Though my husband Spencer required a variety of partners, his taste in sex was relatively tame. He occasionally switched positions in bed, but other than that he was fairly straightforward in his lovemaking. I had never had a partner dominate me the way the people on the website described. The closest I’d come to that was the way Brett treated me. In my daily life, I tried to be an assertive woman, though I had to admit I could probably do a better job standing up to Spencer. I’d been brought up to believe that women were equal to men. I even had friends who had taken the “obey” portion out of their wedding vows.
So it confused me to be aroused by a man dominating me. Regardless, I became addicted to the website. I spent the entire weekend reading it and making “friends.” I joined the forums and checked the discussion boards several times a day to read other people’s thoughts. I relished hearing about others’ experiences with the Dominant/submissive lifestyle. I didn’t dare comment myself. Instead, I lurked along the sidelines, living vicariously through the other group members’ experiences.
Until I saw his post.
CHAPTER FIVE
It was a post from a Dominant talking about using hot wax with one of his subs. The way he talked about it caught my attention. He sounded mature, intelligent, and there was a sensual ring to his words that impressed me beyond what I’d read by most Doms.
Intrigued, I visited his personal page, where he mentioned that, for potential submissives who were interested, he was available for cyber-training.
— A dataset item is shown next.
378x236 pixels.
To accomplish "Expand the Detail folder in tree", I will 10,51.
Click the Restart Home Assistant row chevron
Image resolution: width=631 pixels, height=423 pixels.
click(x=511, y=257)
I clicked on the CYBER-TRAINING link at the top of the page.
I believe cyber to be an effective training tool. It centers on the submissive, and is tailored to what she needs to grow and explore her submissiveness. I can provide many games, tasks, and challenges if you have a craving to expand your journey and find the true freedom that comes from submitting. Share with me your needs, wants, and desires, and I will send you a variety of games or tasks to gauge if cyber-training is something you want to explore.
The moment I read this, butterflies took flight in my stomach, even though I had no idea what the hell cyber-training exactly entailed. Online training? That sounded long distance. I would never have to meet the person. Something I could do without breaking my marriage vows, technically. Okay, maybe that was pushing it, but it wouldn’t be the same as sleeping with someone in real life. His post gave me a lot to think about.
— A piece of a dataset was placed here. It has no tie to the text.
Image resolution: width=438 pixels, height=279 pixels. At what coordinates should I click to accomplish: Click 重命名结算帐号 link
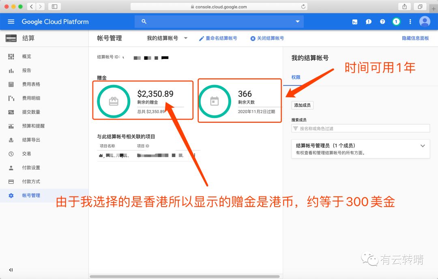(218, 38)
The school year had begun winding down, and as I started planning how I would pack up my classroom, I considered the pros and cons to beginning a “cyber affair,” of sorts. After stewing over it for days, I decided to send “MC” a message. As I sat down to write, the nerve endings on my hands and arms felt like they’d migrated to the outside of my body. Everything tingled and I was more anxious than if I were going on a first date.
MC,
I am interested in expanding my journey into submissiveness. My situation is that I am married, but my husband and I are estranged and planning to get a divorce. I am definitely not the swinging type, so I prefer one-on-one interactions.
I would like to know what your cybertraining involves. Do you make money this way? Or do you just like doing this?
I read one of your posts about working with a woman where you used a webcam. Is a camera a necessity?